Los chinos se miraron. ¿Quién se atrevía a soportar la carga de aquellos extranjeros? Si los encontraban en una casa, matarían al dueño y a todos sus hijos.

Durante todo este tiempo un horrible rugido circulaba por las calles. Era el ruido de la muchedumbre. No había tiempo que perder, pero no había dónde ir. Los blancos se miraban unos a otros. Aquella tierra había sido su patria: para Andrew desde su juventud, para los chiquillos desde que nacieron en ella. Pero, súbitamente, en el espacio de una hora, no era la patria ya. Su casa no podía protegerlos: no había puertas ni muros que pudiesen ponerlos a salvo.

Una pequeña silueta vestida de azul apareció por la puerta trasera, corriendo con toda la velocidad que le permitían sus pies vendados. No era más que una pobre mujer campesina a quien la hija de Carie había dado en un momento en que hubo hambre en la región del Norte y que, durante otro año de hambre, había vuelto a verla en el Sur. La hija de Carie no se alegró mucho de volver a ver a aquella mujer sin un céntimo, hambrienta y preñada. Pero la metió en casa porque tenía un corazón infantil; dejó que el chiquillo naciese, y allí se ocupó de protegerlo contra el tétanos, del que habían muerto los demás chiquillos que había tenido aquella mujer; y de nuevo se ocupó de él cuando la mujer estuvo a punto un día de dejarlo morir quemado. No le había gustado en absoluto tener que hacer aquello, y riñó a la estúpida y agradecida madre por su estupidez, y cuando el marido bajó del Norte en busca de su mujer, había tenido la satisfacción de encontrarle empleo como mozo de granja, y así pudo liberarse de los dos. Pero el chiquillo fue creciendo sano, y la hija de Carie se alegraba de verlo con vida y sano.

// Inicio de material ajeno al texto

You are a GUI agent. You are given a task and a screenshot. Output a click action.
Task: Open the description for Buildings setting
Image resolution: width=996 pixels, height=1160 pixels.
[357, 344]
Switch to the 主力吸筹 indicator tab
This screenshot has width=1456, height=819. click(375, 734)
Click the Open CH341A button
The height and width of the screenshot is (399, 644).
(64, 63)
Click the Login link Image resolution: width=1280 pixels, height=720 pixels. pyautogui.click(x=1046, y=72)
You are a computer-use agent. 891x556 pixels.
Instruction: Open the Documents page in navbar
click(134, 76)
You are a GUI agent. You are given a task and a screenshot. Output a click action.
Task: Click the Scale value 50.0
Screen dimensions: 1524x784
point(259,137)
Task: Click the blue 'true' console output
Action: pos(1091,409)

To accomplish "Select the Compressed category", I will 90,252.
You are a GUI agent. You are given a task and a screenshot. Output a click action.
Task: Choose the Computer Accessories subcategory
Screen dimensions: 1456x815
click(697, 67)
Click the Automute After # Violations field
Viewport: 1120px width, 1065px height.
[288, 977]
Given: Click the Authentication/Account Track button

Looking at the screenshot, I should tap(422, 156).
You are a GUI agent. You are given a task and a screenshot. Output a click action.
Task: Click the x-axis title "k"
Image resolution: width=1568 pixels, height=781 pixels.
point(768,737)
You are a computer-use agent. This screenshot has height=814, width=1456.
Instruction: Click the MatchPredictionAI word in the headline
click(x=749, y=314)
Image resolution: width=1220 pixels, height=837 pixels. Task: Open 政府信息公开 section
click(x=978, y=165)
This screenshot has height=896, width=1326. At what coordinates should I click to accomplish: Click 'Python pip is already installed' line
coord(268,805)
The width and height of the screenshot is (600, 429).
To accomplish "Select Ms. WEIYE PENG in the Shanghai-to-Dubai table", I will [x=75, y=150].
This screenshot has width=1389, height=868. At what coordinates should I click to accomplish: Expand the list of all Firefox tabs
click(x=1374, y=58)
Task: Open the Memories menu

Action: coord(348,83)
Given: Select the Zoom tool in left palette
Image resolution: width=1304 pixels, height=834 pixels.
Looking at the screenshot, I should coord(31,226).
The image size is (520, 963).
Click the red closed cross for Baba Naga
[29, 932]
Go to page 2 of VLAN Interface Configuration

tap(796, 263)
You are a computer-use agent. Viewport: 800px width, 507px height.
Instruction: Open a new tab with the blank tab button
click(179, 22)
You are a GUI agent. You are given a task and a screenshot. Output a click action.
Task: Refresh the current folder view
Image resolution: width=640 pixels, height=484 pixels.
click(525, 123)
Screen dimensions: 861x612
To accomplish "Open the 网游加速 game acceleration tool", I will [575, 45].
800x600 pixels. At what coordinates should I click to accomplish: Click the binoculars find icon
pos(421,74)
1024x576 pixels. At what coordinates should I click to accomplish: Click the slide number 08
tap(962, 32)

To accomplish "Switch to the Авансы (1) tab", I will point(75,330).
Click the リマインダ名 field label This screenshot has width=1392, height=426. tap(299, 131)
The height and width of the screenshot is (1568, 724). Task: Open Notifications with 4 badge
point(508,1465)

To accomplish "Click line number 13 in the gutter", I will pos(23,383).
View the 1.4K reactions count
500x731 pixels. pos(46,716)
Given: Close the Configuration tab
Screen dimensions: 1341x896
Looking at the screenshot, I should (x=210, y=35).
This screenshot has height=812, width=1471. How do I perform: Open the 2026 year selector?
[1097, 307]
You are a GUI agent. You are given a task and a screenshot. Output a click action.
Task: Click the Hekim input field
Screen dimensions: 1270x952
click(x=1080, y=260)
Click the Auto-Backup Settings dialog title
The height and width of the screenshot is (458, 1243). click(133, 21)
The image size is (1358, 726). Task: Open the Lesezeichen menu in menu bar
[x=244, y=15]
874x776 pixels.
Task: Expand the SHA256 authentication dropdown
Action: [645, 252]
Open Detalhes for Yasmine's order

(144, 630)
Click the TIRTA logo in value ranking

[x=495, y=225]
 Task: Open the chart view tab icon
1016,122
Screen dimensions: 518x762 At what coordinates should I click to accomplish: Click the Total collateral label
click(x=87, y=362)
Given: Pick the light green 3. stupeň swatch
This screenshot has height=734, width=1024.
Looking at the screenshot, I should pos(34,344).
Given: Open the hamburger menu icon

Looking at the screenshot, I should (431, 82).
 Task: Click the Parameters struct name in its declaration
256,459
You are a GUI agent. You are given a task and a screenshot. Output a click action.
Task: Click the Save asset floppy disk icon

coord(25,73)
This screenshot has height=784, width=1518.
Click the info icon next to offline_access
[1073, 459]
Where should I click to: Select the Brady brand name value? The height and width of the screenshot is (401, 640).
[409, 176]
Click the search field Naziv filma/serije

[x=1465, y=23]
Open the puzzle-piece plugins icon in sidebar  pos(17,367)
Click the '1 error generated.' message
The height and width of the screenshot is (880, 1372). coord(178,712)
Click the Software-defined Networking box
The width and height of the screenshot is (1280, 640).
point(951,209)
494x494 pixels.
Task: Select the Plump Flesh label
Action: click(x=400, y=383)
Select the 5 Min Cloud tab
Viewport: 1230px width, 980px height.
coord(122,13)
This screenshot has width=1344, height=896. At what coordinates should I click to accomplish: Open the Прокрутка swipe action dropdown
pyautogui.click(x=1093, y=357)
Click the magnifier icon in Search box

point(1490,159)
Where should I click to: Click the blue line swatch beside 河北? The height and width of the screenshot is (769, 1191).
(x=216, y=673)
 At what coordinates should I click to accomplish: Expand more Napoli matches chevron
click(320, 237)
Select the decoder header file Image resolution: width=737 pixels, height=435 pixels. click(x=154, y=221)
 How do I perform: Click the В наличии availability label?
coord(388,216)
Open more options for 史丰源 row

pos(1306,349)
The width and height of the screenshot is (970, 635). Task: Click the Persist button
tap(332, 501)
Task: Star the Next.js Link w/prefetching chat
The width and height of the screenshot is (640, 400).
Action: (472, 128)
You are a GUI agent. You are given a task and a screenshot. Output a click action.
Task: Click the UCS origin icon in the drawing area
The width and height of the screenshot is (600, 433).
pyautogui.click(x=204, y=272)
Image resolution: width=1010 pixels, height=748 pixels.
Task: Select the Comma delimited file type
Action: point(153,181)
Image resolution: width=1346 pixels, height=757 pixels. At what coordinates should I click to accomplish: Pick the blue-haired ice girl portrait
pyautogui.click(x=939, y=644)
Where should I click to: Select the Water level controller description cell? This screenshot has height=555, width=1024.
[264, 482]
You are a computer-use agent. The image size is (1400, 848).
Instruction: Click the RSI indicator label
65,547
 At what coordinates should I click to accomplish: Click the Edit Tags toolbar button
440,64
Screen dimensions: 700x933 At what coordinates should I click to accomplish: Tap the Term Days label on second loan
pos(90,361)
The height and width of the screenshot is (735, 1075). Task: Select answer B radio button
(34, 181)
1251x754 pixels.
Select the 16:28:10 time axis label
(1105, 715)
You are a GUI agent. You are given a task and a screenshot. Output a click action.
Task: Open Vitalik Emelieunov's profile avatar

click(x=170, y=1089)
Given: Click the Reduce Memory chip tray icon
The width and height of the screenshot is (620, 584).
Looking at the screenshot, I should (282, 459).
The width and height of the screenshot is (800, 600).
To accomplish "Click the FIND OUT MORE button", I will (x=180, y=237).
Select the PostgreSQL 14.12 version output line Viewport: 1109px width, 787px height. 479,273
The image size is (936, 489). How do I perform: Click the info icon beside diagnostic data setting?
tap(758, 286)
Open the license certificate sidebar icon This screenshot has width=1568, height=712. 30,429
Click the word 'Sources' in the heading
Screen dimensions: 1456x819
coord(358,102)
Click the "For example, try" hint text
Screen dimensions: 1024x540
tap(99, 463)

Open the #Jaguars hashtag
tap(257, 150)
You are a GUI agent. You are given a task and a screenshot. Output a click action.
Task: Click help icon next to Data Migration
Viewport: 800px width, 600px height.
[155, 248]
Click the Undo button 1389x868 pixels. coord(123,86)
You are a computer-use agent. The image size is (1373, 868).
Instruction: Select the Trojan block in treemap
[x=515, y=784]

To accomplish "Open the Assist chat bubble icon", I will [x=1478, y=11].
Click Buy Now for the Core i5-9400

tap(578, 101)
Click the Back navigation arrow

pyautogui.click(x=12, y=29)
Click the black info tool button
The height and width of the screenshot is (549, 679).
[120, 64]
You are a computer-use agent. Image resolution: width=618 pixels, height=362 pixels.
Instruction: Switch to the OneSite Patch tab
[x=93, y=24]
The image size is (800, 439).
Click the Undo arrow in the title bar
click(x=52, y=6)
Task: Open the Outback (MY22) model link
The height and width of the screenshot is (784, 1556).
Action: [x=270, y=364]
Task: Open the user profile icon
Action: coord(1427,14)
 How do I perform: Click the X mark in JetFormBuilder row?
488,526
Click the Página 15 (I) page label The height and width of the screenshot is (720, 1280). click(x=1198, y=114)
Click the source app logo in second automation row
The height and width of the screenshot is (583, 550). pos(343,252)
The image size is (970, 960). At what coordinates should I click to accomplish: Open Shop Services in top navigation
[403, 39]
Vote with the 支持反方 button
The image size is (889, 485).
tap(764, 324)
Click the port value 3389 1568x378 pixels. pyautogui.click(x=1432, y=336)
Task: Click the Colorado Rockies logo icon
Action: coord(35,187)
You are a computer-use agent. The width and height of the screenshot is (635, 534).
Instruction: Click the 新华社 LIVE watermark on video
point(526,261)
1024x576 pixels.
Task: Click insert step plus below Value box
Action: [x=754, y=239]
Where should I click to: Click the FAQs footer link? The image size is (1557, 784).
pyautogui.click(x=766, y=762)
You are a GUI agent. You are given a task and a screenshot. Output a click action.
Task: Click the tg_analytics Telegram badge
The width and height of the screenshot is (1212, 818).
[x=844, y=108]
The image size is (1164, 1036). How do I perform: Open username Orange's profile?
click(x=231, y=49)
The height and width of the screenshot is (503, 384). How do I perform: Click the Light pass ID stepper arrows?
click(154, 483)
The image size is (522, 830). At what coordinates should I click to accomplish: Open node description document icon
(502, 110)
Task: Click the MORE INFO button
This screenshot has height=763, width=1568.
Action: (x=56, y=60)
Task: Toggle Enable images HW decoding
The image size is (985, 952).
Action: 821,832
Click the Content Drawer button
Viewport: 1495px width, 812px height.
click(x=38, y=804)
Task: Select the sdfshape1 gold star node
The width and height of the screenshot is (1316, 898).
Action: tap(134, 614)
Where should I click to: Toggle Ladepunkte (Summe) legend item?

La mujer llegó, por lo tanto, corriendo. Dijo que su marido estaba fuera todo el día, y vacía su pequeña habitación; por lo tanto, la hija de Carie y toda su familia podían ponerse a salvo allí. No era más que una minúscula cabaña, en realidad, y a nadie se le ocurriría buscarlos por las cabañas de tierra. Tiraba de ellos arrastrando a la hija de Carie de la mano y a Andrew de la manga; pero, llevando al más pequeño de los chiquillos rubios, echó a correr hacia la puerta y a través de los campos, de manera que todos la siguieron.

Se sentaron silenciosos en aquel estrecho recinto, unos sobre el lecho de tablas, otros sobre un banco de madera, y la mujer cerró la puerta silenciosamente.

—Aquí se está seguro —susurró por entre las rendijas—. Hay tantos chiquillos por aquí, que aunque llore uno extranjero, no llamará la atención.

Pero ninguno de los chiquillos extranjeros lloró durante aquel interminable día. Había dos niñas y un niño, ninguno de los cuales tenía cinco años, que formaron un trío alegre y bullicioso días atrás. Pero aquel día, en aquella obscuridad, bajo aquel extraño rugir de fuera, permanecieron inmóviles y tranquilos sobre las rodillas de sus mayores, como si presintiesen el peligro que les amenazaba.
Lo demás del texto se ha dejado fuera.